> **WHAT THIS TASK INVOLVES**: Look for the string "computer" in the material below. Copy every line where you find it.

---+---

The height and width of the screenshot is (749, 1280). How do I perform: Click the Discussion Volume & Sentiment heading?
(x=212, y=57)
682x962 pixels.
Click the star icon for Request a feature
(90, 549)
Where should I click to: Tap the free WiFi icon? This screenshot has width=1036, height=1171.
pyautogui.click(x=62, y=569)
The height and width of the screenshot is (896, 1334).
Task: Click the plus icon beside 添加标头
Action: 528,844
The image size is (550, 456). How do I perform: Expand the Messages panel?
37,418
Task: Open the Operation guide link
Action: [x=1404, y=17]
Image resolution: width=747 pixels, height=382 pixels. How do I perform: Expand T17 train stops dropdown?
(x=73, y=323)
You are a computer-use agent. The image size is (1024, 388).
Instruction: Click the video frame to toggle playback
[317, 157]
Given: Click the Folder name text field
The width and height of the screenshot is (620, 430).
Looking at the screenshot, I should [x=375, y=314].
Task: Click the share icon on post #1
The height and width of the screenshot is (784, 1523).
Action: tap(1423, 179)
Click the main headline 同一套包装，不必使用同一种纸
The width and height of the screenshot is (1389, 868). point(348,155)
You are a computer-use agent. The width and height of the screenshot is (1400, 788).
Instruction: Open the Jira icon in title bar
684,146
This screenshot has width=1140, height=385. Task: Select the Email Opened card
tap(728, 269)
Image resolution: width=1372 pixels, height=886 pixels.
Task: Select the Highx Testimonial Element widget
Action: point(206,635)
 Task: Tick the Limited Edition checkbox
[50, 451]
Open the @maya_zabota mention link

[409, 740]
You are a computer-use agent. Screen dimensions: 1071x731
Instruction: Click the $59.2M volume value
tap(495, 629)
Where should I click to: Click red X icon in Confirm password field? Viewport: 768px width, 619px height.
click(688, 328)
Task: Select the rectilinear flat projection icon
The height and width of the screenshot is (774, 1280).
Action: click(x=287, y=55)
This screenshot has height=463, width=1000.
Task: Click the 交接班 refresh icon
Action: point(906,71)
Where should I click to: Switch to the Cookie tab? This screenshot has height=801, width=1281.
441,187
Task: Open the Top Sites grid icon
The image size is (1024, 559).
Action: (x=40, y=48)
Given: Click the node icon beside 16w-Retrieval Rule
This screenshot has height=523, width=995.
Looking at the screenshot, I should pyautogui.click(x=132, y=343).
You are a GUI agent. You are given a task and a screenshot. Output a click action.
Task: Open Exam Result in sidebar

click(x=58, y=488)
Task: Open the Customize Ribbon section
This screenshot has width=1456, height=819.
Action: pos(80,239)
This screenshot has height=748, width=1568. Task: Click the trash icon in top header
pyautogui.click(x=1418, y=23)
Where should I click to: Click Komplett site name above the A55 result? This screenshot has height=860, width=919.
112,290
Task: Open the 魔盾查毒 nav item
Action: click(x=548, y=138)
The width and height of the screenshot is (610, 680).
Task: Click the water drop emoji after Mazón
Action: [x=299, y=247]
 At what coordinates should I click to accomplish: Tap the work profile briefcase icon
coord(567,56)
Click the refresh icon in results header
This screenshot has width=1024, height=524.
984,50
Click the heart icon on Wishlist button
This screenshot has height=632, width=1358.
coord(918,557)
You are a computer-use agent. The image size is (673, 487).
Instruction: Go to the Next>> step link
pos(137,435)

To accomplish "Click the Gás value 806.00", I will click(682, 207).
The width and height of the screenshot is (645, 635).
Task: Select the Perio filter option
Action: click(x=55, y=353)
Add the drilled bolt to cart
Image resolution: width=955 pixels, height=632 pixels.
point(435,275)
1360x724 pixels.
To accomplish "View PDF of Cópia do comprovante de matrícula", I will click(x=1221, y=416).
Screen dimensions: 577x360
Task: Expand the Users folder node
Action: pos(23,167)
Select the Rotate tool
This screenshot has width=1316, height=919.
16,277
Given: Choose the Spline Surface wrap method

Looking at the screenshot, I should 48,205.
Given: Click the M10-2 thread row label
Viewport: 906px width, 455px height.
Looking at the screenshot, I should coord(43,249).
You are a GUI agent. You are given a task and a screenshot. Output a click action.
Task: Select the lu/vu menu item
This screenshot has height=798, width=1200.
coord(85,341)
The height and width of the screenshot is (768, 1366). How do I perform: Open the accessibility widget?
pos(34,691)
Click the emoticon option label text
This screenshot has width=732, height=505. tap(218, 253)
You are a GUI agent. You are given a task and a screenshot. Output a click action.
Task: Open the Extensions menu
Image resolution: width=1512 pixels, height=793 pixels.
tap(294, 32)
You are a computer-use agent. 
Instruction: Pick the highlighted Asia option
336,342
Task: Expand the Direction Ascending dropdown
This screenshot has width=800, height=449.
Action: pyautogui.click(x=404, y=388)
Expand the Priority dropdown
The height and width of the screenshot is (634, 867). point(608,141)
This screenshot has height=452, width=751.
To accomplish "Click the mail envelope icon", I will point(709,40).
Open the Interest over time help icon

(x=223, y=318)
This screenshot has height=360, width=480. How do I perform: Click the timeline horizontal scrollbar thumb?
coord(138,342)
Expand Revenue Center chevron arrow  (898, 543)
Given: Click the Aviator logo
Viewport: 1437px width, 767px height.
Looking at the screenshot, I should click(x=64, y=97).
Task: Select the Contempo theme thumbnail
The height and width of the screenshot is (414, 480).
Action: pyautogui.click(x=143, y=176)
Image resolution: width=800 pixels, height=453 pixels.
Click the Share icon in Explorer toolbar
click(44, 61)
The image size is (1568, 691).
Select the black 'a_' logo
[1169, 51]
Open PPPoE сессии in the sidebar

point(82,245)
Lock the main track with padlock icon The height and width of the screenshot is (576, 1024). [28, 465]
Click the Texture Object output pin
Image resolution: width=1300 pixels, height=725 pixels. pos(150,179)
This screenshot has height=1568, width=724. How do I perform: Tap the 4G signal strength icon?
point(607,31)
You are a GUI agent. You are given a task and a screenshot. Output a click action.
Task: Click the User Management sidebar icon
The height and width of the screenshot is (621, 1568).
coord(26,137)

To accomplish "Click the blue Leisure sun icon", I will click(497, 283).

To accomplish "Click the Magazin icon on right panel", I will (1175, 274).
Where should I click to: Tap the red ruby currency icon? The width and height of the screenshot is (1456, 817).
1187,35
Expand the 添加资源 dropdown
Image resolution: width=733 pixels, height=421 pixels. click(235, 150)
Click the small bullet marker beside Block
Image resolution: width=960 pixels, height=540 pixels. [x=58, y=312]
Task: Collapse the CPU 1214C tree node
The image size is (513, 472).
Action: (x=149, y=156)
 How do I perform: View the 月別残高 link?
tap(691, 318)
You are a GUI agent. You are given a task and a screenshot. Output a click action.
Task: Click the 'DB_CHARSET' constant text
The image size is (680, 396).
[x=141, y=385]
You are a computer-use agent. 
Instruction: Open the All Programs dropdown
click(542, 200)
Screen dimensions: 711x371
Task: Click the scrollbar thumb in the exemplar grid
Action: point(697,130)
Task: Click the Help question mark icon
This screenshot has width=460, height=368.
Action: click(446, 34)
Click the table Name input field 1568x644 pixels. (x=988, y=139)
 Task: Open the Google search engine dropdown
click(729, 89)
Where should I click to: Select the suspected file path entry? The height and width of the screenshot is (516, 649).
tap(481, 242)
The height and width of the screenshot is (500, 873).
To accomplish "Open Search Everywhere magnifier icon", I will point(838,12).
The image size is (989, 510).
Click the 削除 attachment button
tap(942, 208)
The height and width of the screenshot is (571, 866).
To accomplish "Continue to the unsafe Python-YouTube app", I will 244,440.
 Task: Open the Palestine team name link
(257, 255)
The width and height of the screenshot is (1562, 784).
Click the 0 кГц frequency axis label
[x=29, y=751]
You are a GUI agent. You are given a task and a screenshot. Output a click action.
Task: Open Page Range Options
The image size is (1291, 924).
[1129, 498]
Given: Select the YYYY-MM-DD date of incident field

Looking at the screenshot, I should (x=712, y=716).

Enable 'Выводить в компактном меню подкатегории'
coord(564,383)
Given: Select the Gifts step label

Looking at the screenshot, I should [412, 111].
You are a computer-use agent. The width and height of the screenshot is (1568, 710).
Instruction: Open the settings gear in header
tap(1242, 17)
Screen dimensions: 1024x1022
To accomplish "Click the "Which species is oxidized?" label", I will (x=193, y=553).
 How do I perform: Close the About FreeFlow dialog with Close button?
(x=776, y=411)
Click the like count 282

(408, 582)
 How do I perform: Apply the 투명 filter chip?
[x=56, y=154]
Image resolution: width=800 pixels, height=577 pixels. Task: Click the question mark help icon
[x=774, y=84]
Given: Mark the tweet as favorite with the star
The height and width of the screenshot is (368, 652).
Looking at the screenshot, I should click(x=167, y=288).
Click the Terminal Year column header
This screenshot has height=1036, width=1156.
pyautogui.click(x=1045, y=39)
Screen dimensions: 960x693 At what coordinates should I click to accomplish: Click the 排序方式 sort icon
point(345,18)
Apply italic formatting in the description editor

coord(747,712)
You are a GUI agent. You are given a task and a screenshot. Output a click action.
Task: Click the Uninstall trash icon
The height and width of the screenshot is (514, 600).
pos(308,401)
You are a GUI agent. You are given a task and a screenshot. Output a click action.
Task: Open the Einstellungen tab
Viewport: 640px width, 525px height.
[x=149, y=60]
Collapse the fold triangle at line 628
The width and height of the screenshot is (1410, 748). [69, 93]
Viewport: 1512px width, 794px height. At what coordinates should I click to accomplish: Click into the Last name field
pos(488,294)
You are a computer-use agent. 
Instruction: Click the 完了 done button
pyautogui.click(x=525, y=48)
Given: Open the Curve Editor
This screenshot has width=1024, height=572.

---+---

> **YOUR RESPONSE**:
You are a computer-use agent. The image size is (1024, 388).
You are a computer-use agent. The width and height of the screenshot is (1400, 788).
You are a computer-use agent. Screen dimensions: 1071x731
You are a computer-use agent. The image size is (673, 487).
You are a computer-use agent. 
You are a computer-use agent. 
You are a computer-use agent. The width and height of the screenshot is (1568, 710).
You are a computer-use agent. 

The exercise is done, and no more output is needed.